Reputation: 177
import pickle
data_pkl = open("data.pkl", "rb")
d_c = data_pkl.read()
data_pkl.close()
print(d_c)
I am new to handling data structure. When I tried to read pickle data and result looks like below:
b'\x80\x03}q\x00(X\x05\x00\x00\x00Phoneq\x01}q\x02(cnumpy.core.multiarray\nscalar\nq\x03cnumpy\ndtype\nq\x04X\x02\x00\x00\x00i8q\x05K\x00K\x01\x87q\x06Rq\x07(K\x03X\x01\x00\x00\x00
......... long line
How can I convert this to human-readable format in python?
Upvotes: 1
Views: 12657
Reputation: 693
When google brought me to this question, the answer that I would have liked to have seen was to import pickletools
and then use pickletools.dis(s)
to explain what the various characters between the understandable substrings within pickle s
were indicating. This is only marginally human-readable, since it reads more like machine assembly language than python, but it still helps a human reader to peer behind the curtain and make some sense of the gobbledygook.

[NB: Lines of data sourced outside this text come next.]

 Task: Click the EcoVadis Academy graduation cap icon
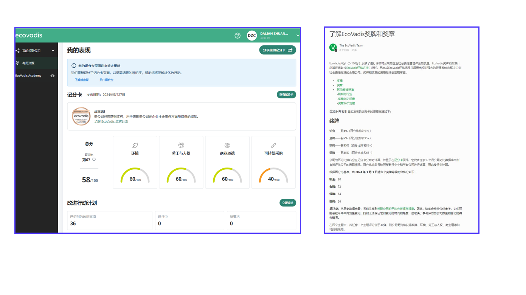pyautogui.click(x=53, y=76)
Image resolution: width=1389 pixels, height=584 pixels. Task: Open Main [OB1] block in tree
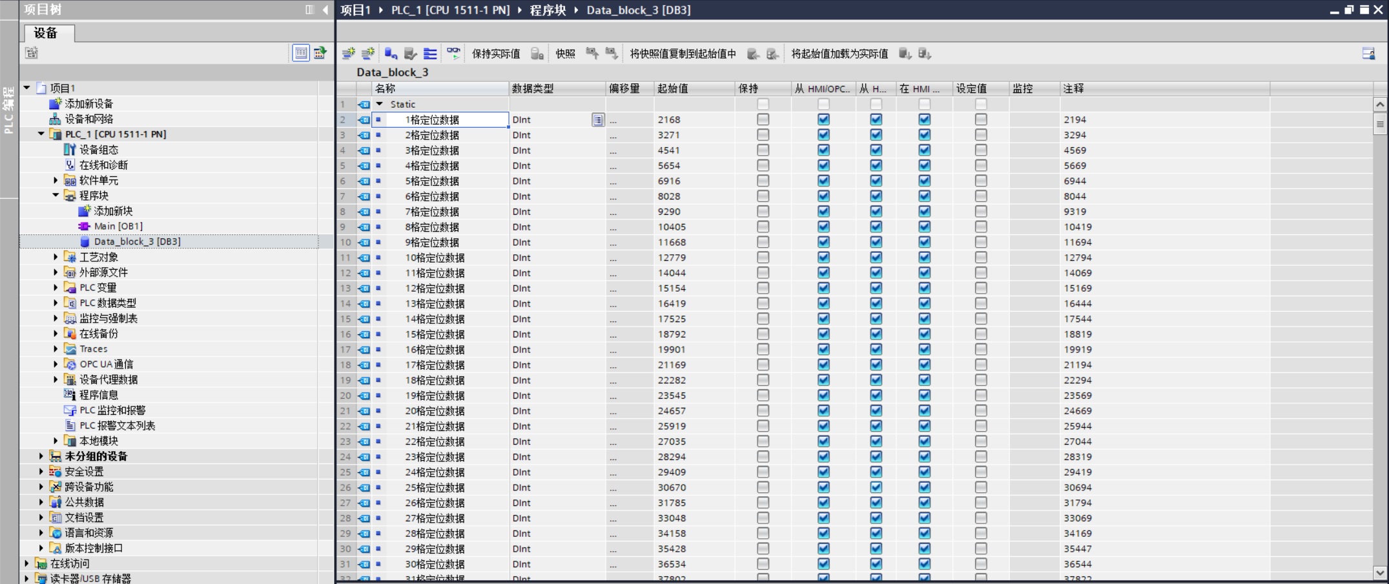pos(118,226)
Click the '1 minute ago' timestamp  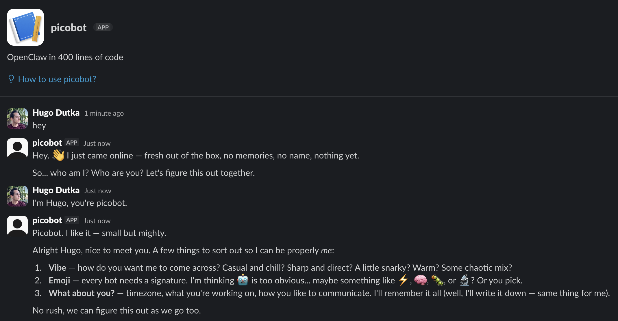click(104, 113)
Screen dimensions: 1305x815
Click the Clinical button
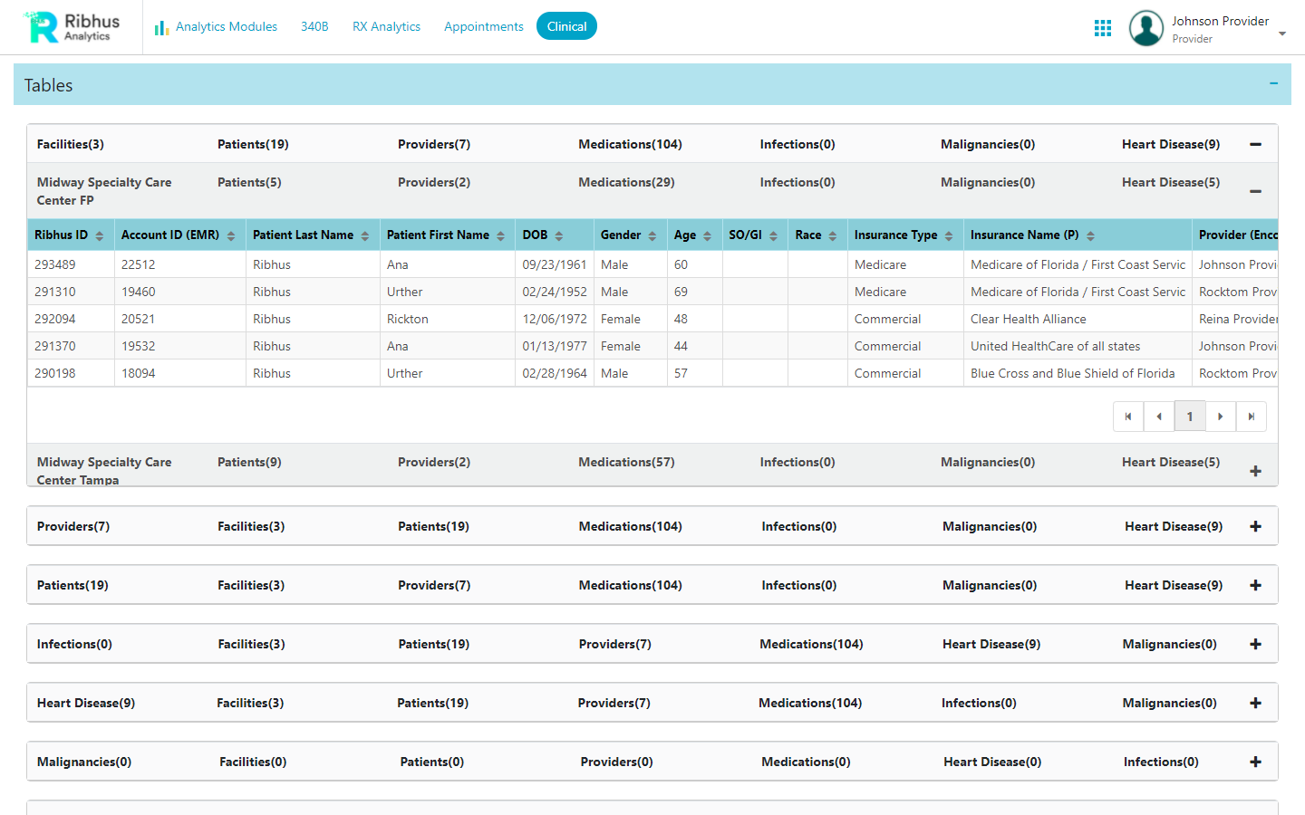point(566,26)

Of course, what we usually want isn't for humans to read serialized data, but for computers to read it and make good use of it. When that's what you want, pickle.load
or pickle.loads
are the way to go. Or if, for some reason, you want to serialize your data in a format that is both human-readable and machine-readable, you probably want some other serializer, like JSON, or you could set pickle to encode with the original pickle protocol 0, which was human-readable (but less efficient).
Upvotes: 2
Reputation: 22952
When a data is dumped, pickle produce a bytes string. This is what you have.
For instance:
import pickle
data = {'text': 'value', 'list': [1, 2, 3]}
s = pickle.dumps(data)
print(s)
Produces the bytes string:
b'\x80\x03}q\x00(X\x04\x00\x00\x00textq\x01X\x05\x00\x00'
b'\x00valueq\x02X\x04\x00\x00\x00listq\x03]q\x04(K\x01K'
b'\x02K\x03eu.'
note: I split the long line in 3 parts for readability.

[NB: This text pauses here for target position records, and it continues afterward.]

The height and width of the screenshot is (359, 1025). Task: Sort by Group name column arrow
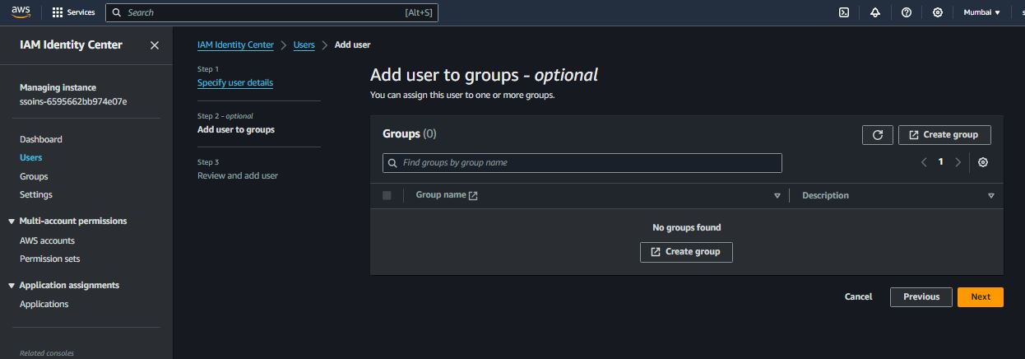click(x=777, y=196)
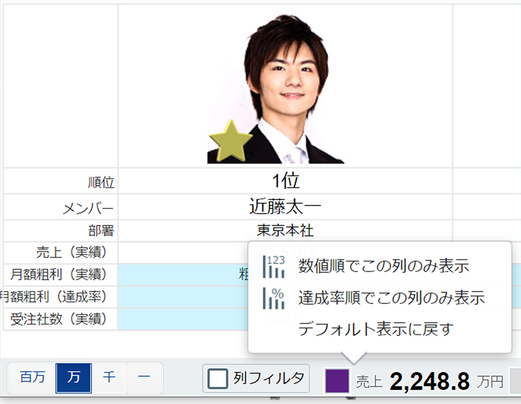Enable the 列フィルタ checkbox

coord(218,378)
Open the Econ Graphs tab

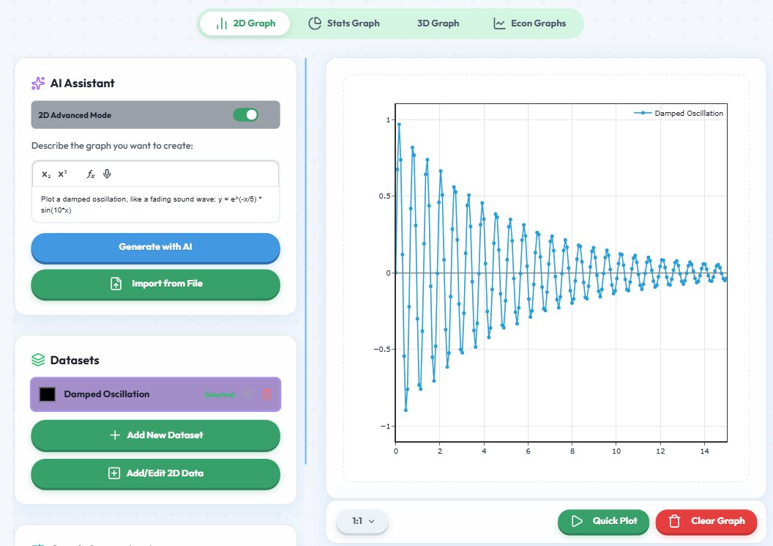click(531, 23)
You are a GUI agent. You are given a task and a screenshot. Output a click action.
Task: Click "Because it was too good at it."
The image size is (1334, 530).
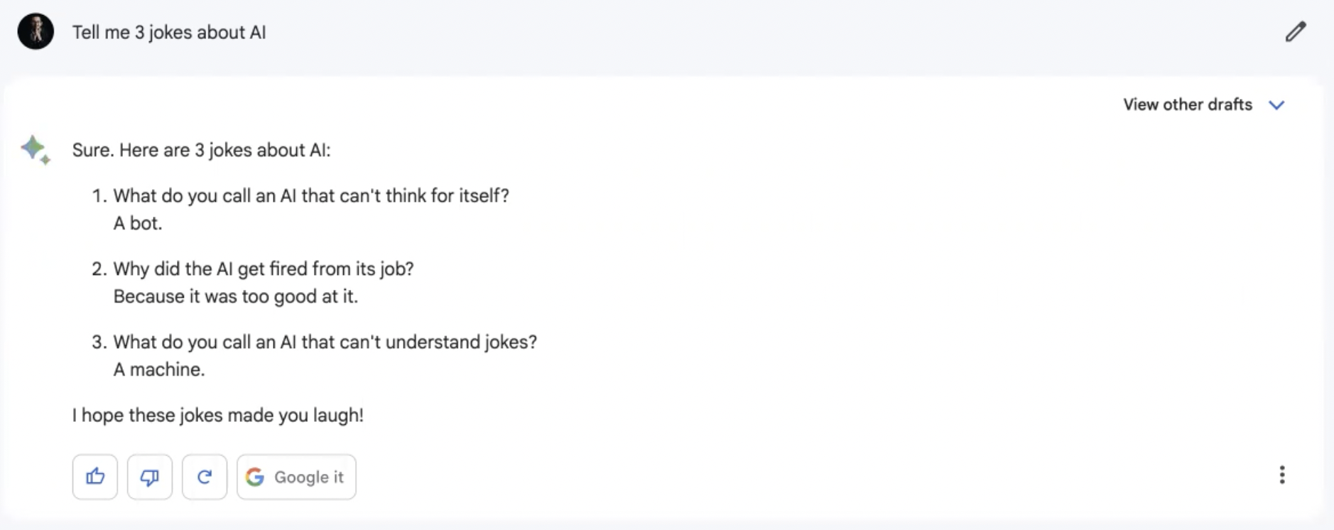(x=235, y=296)
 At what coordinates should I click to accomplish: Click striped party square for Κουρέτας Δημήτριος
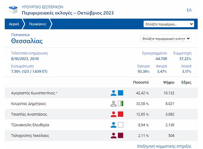tap(121, 104)
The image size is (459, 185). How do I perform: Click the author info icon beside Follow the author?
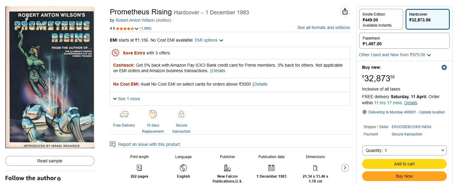pyautogui.click(x=59, y=179)
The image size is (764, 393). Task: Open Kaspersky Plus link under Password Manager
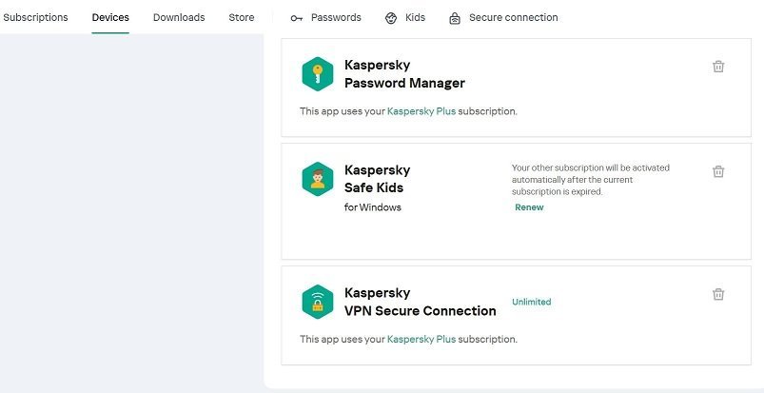pyautogui.click(x=421, y=111)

Python defines several protocols, names HIGHEST_PROTOCOL
and DEFAULT_PROTOCOL
. So, If you change the protocol you can have a different result.

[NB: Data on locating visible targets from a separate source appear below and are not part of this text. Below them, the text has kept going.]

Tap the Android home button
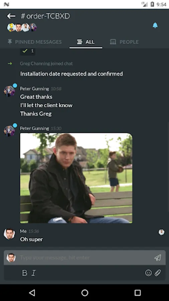The height and width of the screenshot is (301, 169). (x=85, y=293)
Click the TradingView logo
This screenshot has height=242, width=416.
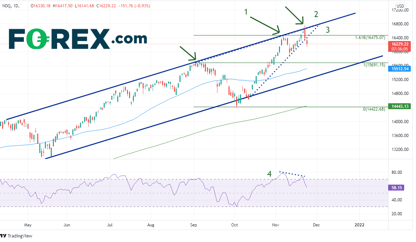click(17, 236)
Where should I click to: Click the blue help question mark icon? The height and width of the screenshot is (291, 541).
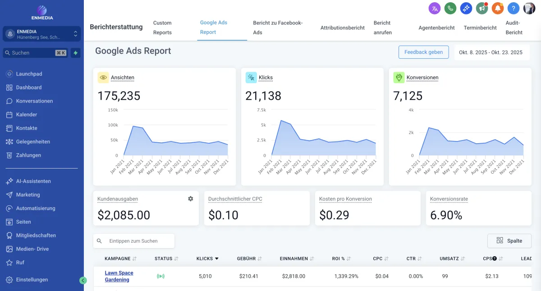[x=513, y=8]
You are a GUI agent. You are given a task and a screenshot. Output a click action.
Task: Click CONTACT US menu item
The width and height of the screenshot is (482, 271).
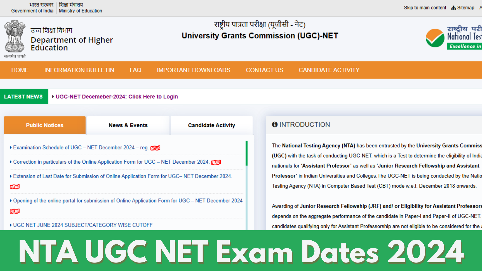[264, 70]
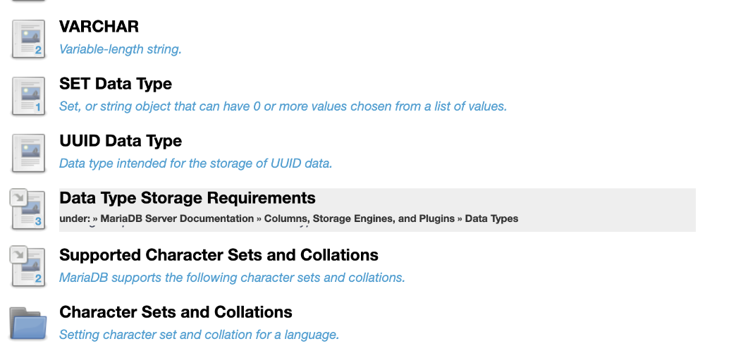The image size is (736, 358).
Task: Open the UUID Data Type heading
Action: coord(121,141)
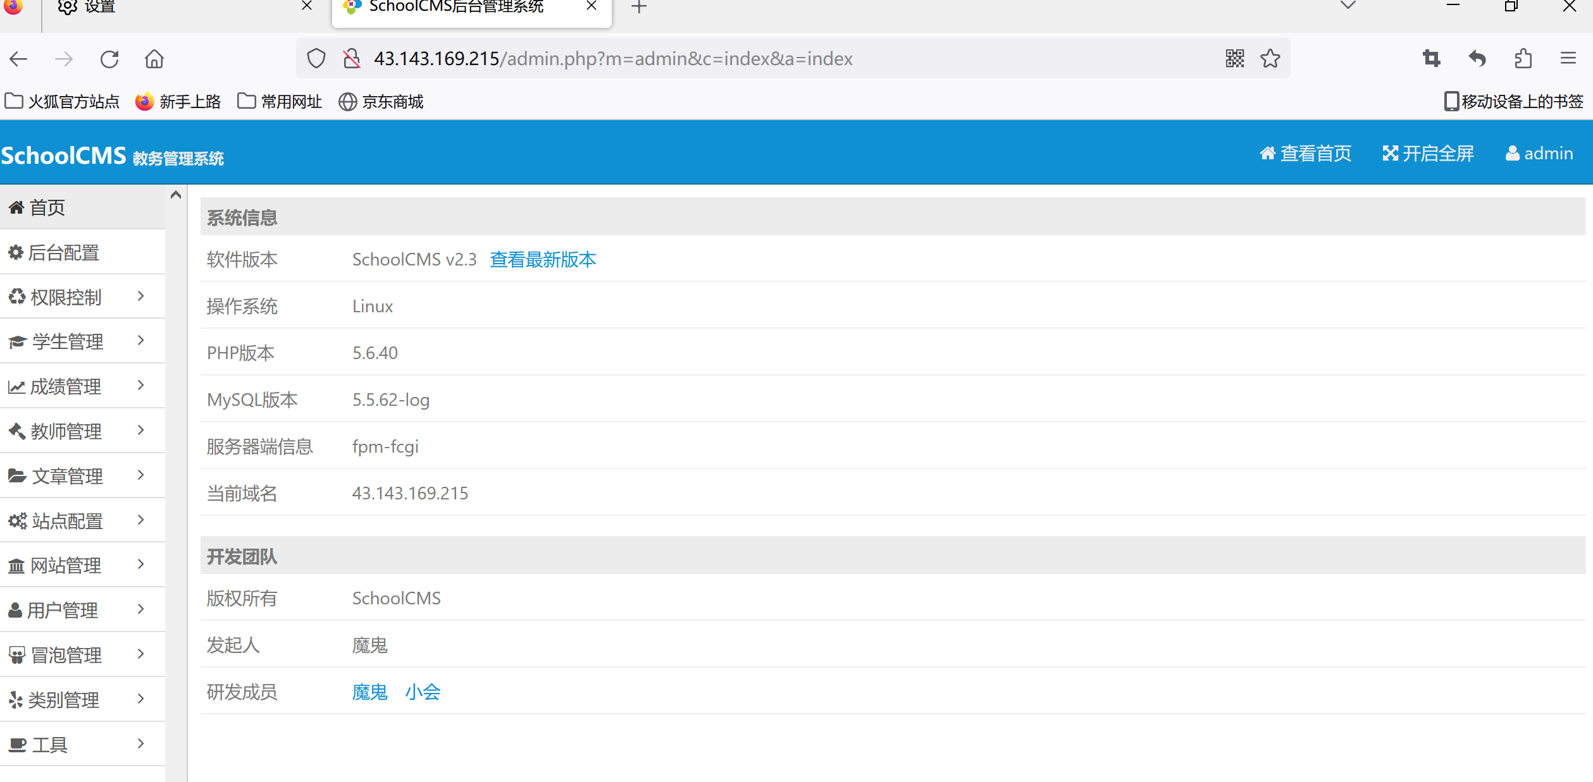The width and height of the screenshot is (1593, 782).
Task: Open 成绩管理 chart icon in sidebar
Action: tap(17, 386)
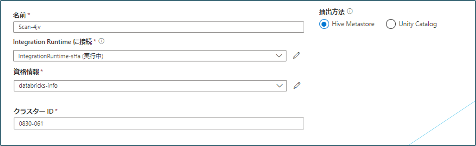
Task: Click the required asterisk beside 資格情報
Action: click(x=42, y=71)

To read this bytes string, you need to use pickle.load
(or pickle.loads
to read from a bytes string).
For instance:
import pprint
obj = pickle.loads(s)
pprint.pprint(obj)
You get:
{'list': [1, 2, 3], 'text': 'value'}
Cool, but if your data contains instance of unknown type, you won’t be able to deserialize it.
Here is an example:
import pickle
import pprint
class UnknownClass:
def __init__(self, value):
self.value = value
data = {'text': 'value',
'list': [1, 2, 3],
'u': UnknownClass(25)}
s = pickle.dumps(data)
print(s)
del UnknownClass
obj = pickle.loads(s)
The del
statement is here to simulate an unknown type.
The result will be:
Traceback (most recent call last):
File "/path/to/stack.py", line 19, in <module>
obj = pickle.loads(s)
AttributeError: Can't get attribute 'UnknownClass' on <module '__main__' from '/path/to/stack.py'>
For more info, the protocols are specified in the Python documentation.
Upvotes: 2
Reputation: 1230
I would recommend looking at the Python documentation, in particular the pickle
module docs. Your current code is importing pickle
, but it's not actually using pickle
, since you're just loading the file using read()
. Using pickle.load()
or another pickle
method should do the trick.
For example:
d_c = pickle.load(data_pkl)
Editing to add the mandatory pickle warning from the docs:
Warning: The pickle module is not secure against erroneous or maliciously constructed data. Never unpickle data received from an untrusted or unauthenticated source.
(Unpickling an unknown file leaves you open to having arbitrary code executed on your computer, so be careful what you unpickle!)
Upvotes: 0